When I returned to my group I could feel my anger welling up. When is the last time that I stretched out on a bed to read a novel? I know, it was the last time I went on a trip without my family. I should add that he has just returned from a three week long trip to Brazil where he was studying concepts of time on the beach of all things. Clearly, he learned the lessons there all too well, and has not adjusted to the hectic pace of family life in the northern climes.

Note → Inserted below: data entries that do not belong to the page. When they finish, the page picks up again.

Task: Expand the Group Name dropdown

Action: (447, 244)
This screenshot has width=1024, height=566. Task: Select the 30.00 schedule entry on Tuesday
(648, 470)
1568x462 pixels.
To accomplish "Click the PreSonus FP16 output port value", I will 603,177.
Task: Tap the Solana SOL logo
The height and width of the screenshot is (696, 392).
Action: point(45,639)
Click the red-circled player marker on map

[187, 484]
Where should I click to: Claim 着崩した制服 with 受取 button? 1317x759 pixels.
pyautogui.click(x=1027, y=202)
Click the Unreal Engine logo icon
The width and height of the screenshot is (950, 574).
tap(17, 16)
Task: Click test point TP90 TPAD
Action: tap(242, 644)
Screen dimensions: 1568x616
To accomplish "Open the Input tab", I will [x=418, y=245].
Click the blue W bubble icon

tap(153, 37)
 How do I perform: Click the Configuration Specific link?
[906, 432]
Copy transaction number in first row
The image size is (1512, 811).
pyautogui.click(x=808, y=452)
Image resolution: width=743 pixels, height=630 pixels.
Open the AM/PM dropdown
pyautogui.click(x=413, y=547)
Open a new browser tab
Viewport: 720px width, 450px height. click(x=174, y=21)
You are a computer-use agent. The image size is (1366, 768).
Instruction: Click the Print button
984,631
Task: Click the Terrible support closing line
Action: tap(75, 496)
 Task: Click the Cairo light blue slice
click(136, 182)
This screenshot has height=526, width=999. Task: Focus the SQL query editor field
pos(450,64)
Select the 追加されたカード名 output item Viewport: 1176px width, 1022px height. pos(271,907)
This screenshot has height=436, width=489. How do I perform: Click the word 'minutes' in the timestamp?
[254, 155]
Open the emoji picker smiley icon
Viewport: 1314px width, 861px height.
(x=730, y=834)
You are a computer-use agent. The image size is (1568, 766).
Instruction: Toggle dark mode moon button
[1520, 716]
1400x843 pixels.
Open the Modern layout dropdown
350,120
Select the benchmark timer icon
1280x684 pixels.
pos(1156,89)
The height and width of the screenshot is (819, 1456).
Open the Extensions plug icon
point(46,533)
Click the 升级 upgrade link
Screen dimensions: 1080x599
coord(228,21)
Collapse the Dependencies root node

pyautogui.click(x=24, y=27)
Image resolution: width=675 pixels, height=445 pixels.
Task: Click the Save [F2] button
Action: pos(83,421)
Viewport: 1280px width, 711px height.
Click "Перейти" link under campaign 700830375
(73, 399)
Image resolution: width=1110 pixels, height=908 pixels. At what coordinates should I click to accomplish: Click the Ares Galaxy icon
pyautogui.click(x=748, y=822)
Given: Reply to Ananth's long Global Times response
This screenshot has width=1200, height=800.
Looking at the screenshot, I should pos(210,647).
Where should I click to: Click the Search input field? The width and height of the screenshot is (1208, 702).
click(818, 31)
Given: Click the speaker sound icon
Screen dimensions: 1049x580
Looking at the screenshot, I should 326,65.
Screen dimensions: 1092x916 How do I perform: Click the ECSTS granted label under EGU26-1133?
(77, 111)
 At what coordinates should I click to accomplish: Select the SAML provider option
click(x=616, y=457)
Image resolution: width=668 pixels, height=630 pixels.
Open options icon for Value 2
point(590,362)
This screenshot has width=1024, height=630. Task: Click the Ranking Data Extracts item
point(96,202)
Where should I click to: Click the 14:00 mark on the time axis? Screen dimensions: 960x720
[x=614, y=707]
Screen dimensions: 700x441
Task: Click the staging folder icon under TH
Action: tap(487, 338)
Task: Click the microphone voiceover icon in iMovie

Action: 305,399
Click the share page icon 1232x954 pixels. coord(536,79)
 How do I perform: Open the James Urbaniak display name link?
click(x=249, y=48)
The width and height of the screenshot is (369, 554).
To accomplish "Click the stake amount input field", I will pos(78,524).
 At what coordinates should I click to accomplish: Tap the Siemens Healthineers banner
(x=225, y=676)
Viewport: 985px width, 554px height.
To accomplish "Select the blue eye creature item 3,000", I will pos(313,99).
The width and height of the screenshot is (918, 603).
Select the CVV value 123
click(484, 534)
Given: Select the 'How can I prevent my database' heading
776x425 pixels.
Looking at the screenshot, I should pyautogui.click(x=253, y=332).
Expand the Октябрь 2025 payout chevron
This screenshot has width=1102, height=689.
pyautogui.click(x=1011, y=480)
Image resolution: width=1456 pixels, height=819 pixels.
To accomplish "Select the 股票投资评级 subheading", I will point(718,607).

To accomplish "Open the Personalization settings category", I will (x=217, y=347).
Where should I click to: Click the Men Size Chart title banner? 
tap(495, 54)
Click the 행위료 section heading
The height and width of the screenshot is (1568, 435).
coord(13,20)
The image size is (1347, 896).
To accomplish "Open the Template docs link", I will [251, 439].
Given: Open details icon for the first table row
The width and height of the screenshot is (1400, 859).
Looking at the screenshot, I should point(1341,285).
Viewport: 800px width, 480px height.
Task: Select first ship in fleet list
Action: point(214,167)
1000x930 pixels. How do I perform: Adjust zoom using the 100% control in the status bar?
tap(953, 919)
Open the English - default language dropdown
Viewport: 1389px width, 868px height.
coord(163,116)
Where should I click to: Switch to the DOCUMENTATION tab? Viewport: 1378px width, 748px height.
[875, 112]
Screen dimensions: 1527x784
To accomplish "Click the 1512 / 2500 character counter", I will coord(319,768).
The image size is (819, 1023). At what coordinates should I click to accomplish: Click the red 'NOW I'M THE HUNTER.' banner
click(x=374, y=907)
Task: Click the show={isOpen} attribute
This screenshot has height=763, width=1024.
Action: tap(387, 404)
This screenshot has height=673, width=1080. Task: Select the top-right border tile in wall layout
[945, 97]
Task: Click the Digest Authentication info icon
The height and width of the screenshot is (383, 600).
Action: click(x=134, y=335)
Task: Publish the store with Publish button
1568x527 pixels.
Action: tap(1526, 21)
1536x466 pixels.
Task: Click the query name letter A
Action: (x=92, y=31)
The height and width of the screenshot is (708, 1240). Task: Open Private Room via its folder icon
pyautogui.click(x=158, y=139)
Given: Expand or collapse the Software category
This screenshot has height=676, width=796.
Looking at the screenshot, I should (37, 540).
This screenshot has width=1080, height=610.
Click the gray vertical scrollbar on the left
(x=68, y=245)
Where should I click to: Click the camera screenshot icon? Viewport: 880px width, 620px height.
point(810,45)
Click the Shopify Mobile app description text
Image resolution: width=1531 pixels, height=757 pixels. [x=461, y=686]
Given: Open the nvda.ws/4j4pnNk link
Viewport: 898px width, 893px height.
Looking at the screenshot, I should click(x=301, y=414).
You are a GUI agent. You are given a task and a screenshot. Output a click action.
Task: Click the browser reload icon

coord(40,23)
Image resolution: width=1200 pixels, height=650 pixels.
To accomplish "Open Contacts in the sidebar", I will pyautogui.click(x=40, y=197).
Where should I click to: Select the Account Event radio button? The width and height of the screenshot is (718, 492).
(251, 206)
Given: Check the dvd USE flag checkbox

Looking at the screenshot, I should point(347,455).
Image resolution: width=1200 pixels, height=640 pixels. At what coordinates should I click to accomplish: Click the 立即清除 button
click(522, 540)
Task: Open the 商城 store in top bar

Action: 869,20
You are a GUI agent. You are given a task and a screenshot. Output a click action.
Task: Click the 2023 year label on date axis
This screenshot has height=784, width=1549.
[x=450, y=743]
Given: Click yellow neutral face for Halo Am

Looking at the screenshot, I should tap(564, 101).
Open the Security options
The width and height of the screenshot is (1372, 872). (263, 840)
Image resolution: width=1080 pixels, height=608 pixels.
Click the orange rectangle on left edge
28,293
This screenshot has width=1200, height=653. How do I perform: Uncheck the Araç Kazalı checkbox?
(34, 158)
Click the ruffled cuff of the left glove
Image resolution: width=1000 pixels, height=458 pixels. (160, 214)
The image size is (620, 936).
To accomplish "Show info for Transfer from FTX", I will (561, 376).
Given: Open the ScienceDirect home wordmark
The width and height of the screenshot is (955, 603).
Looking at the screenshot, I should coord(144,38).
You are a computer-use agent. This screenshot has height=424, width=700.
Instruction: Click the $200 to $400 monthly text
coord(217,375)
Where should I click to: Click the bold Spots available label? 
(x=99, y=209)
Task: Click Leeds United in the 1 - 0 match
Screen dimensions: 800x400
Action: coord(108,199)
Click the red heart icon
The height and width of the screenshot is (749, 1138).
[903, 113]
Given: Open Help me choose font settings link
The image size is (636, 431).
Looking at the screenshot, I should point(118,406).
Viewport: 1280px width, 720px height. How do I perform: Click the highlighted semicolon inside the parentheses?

So, in the end, I am just like all of these other women, and my husband isn’t any better than any of theirs, but he does do laundry and cooks. The next group I do is going to be all men. I am dying to hear how they define work and how work defines them.

Real Women use Tools

Thursday, January 11th, 2007

Real Women use Tools

Originally uploaded by A Page.

Why is it that we think men and tools are synonymous? Okay, there is the obvious answer that men are tools. No, I didn’t mean that. That men have tools? Too obvious. Is it because we never see pictures of women using tools?

This photo, which I posted on flickr a few days ago, has had a good response (at least by my pitiful flickr standards). My husband marked it as a “favorite.” I haven’t asked him, but I’m sure he thought it was pretty sexy. A very fashionable friend who lives her life half in London and half in Copenhagen comments that she had the dream of “the hardhat aesthetic” for women when she was in art school.

Anyway, this got me to thinking about women and tools. Is it true that women don’t use “manly” tools? I do. My husband doesn’t. Just last weekend I installed our new thermostat, an activity that I took great pleasure in. I am also the one who assembles anything that we purchase that needs assembly, and I am the one who repairs household appliances that are broken. Isn’t that what all women do?

On a different but related topic, my eight-year-old son recently came home from playing with a neighbor girl. He was super excited about having just baked a tiny cake in her Easy-Bake oven. He loved it, so I asked him if he wanted his own Easy-Bake oven. His face filled with an embarrassed disbelieving look, “No! Are you kidding? It’s pink!”

“Hum,” I said, “I wonder if it comes in a different color?”

“It doesn’t. I already know,” he said.

“I wonder why,” I mused, “since lots of boys like to cook, guys like your dad.”

“Yeah, it’s not fair.”

Somewhere between the tools and the Easy-Bake oven there is a story to tell. We haven’t come as long a way as we would have liked to baby.